Every classical music lover has to hope that the BPO has more luck with Lang Lang than the organizers of Ramsi P. Tick concert series have had so far with pianist André Watts. Watts was scheduled to open the RPT series on October 22. He cancelled, not untypically, with at least some notice on this occasion. Watts then proceeded to cancel his re-scheduled appearance on November 22, with less than two days notice. With no time to get the word out, the RPT series organizers realized that they could not just postpone Watts’ appearance for a second time in a month. UB Slee Hall concert manager Phil Rehard, who also doubles as concert manager for the Tick series, has a deep list of the best contacts in the classical music world. Lo and behold, Rehard managed to engage the New York City-based touring classical pianist William Wolfram to substitute for Watts, on just 24 hours notice, in a free concert for ticket holders. Wolfram has become, no doubt very much to his surprise, something of a specialist in stepping in at the last moment to cover cancellations by André Watts. Several seasons ago, Wolfram made his BPO debut substituting for Watts.
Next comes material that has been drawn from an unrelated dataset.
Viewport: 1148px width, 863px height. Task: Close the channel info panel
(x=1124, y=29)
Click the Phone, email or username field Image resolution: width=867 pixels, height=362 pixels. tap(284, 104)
Wolfram’s November recital was immensely appealing. He seemed just a touch shell-shocked by the experience, most evident in his heartfelt remarks made between the sensitively performed pieces by Chopin that comprised most of his program.

Watts’ performance has now been newly rescheduled for Sunday, March 13. Let’s hope that the old saying is true: the third time is the charm. It’s often difficult to get Watts to the piano bench, but once he is parked there, he has always delivered a great performance.